Además a nivel más personal, cada vez más parejas prefieren decirse las cosas por aplicaciones tipo whatsapp a hablarlo en persona, y estamos ante un paradigma de realidad “virtual” de la que no somos del todo conscientes, pero estar al día de nuestros contactos en Facebook o Instagram nos da una sensación de mantener el contacto aún a pesar de no verlos, esto crea una nueva forma de relacionarnos que se aleja del calor humano y se asienta en el nivel más frívolo del llamado “happening”: estar en el momento adecuado y ser partícipe de ello; lo que sería el llamado “postureo” que vemos a diario con fotos de comida, eventos etc.

 

En teoría, esta presencia masiva en las redes sociales no tiene porqué ser perjudicial a no ser que comience a ser una obsesión. Las compañías conocen esto y son pocas las que no tienen aún su representación en, al menos, Facebook, Twitter e Instagram con la que intentan hacernos llegar publicidad digital y conseguir afinidad con nosotros. No nos intentan vender un producto, sino una idea que encaje con lo que queremos y nuestra forma de ver el mundo. Todo esto es, en definitiva, lo que más describe a la generación Millenial, los nacidos entre los 80 y 2000 son nativos de las nuevas tecnologías y cada vez más necesitan un feedback que, a veces la vida real no les da.

 

Pero sin duda donde más afecta este problema es a nivel de pareja; ya no sabemos disfrutar del momento y entender el presente sino que estamos más atentos a las novedades de nuestras apps, correos electrónicos etc. Por ejemplo, al visitar un parque nacional estamos más interesados en las fotos que podamos realizar, o decir a la gente dónde nos encontramos, que saborear el momento. Aunque a priori lo que nos dan estas acciones de compartir son sin duda un placebo momentáneo, a la larga acaba siendo frustrante ya que estamos empezando a no saber disfrutar de las cosas.

 

Donde esta situación es más dramática es a la hora de irse a dormir y cada uno está con su tablet o smartphone, o a la hora de cenar en casa (y cada vez más también en los restaurantes), donde cada uno está atento a su dispositivo en vez de compartir una conversación como en generaciones pasadas. Es posible que los grupos de whatsapp tengan su gracia por los chistes que se cuentan y que además sirvan para una conversación divertida por un rato, pero conllevan también reducir los momentos que debían ser para hablar entre nosotros.

 

Además con estos nuevos usos estamos entrando en una era de la obsesión por la calificación, algo que vemos a diario si acudimos a reservar un hotel o restaurante, ya no nos importa lo que nos dice la compañía, sino las opiniones de los usuarios, que son a su modo, pequeños auditores que califican subjetivamente su experiencia. Cada vez vemos más obsesión por la calificación, en Rotten tomatoes, IMDB, yelp etc.

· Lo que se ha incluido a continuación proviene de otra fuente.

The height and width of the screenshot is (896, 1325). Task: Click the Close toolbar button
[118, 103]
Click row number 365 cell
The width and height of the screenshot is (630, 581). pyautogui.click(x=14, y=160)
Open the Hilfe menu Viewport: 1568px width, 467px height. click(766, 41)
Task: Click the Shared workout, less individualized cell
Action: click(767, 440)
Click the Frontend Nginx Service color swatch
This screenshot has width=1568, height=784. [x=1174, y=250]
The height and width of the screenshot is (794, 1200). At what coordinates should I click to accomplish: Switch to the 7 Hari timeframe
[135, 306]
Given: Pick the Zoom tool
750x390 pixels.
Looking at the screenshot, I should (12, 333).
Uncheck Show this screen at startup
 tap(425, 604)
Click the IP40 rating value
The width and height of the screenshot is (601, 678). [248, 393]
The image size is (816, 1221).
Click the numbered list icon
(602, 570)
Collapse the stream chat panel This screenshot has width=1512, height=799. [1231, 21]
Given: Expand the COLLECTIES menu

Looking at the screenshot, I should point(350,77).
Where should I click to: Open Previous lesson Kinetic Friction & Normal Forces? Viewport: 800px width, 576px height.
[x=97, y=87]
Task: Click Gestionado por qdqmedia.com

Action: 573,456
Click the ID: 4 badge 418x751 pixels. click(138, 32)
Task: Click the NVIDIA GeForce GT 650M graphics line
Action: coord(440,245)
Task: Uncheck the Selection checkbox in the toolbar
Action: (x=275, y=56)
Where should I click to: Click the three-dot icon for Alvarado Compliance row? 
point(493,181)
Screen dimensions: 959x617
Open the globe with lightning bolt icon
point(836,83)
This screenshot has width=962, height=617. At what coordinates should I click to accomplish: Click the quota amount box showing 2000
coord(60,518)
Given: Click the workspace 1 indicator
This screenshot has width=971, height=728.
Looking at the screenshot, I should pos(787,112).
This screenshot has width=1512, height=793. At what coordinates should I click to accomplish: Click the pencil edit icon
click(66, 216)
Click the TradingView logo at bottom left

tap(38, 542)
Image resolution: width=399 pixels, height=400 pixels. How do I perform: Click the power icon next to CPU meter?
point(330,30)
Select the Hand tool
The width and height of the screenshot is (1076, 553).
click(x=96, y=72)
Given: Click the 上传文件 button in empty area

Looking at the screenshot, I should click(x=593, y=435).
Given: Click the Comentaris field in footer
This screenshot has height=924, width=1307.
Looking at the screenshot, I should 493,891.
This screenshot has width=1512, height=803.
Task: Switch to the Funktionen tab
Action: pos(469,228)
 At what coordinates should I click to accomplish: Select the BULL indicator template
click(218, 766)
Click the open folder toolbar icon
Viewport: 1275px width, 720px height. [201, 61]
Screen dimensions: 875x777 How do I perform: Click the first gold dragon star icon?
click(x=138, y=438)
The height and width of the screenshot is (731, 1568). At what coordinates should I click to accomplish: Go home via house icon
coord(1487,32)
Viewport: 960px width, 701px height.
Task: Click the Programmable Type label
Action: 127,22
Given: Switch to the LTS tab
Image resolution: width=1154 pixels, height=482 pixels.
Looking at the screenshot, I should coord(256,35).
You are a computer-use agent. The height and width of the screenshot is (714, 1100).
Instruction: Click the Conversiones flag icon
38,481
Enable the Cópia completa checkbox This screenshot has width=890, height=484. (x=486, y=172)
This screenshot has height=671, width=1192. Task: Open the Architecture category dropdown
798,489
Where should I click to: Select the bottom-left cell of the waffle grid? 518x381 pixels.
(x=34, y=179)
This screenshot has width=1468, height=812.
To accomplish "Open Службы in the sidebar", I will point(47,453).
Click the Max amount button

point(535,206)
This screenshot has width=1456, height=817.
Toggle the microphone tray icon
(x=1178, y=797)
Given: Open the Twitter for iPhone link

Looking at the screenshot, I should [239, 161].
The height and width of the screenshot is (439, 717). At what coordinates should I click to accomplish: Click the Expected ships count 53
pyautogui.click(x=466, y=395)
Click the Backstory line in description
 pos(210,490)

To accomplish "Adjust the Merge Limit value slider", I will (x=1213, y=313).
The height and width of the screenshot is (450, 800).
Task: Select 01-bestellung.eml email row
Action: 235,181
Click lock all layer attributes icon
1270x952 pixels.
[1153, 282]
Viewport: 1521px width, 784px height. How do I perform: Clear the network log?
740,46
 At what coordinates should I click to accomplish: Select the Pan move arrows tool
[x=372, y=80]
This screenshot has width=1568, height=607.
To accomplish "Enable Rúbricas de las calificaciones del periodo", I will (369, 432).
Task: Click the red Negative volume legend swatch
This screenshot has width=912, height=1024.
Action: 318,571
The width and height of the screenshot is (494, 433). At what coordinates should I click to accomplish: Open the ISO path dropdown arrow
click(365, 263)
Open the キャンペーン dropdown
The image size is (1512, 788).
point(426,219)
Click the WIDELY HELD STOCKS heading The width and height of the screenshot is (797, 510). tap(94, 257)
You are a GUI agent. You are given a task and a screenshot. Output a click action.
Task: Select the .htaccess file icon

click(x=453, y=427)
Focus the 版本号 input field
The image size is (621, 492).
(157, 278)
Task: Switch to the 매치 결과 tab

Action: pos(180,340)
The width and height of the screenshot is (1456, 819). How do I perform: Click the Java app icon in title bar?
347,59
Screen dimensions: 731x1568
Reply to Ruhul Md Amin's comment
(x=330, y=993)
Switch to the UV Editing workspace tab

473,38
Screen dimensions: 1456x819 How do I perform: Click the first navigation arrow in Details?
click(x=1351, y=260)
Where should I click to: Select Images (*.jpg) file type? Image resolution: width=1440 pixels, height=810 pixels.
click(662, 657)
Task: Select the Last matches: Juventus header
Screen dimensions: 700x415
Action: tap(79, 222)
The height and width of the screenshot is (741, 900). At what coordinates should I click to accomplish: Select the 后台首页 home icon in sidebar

Un ejemplo perfecto de este paradigma al que caminamos está en un episodio de Black Mirror titulado “Nosedive” o cuesta abajo; en él se describe un mundo dominado por las redes sociales en los que se clasifican entre ellos como personas a diario, de modo que se crea un sistema de calificación personal en todos y cada uno de nosotros que nos establece como ciudadanos de primera, segunda o tercera. Parece que ese es el mundo al que nos encaminamos.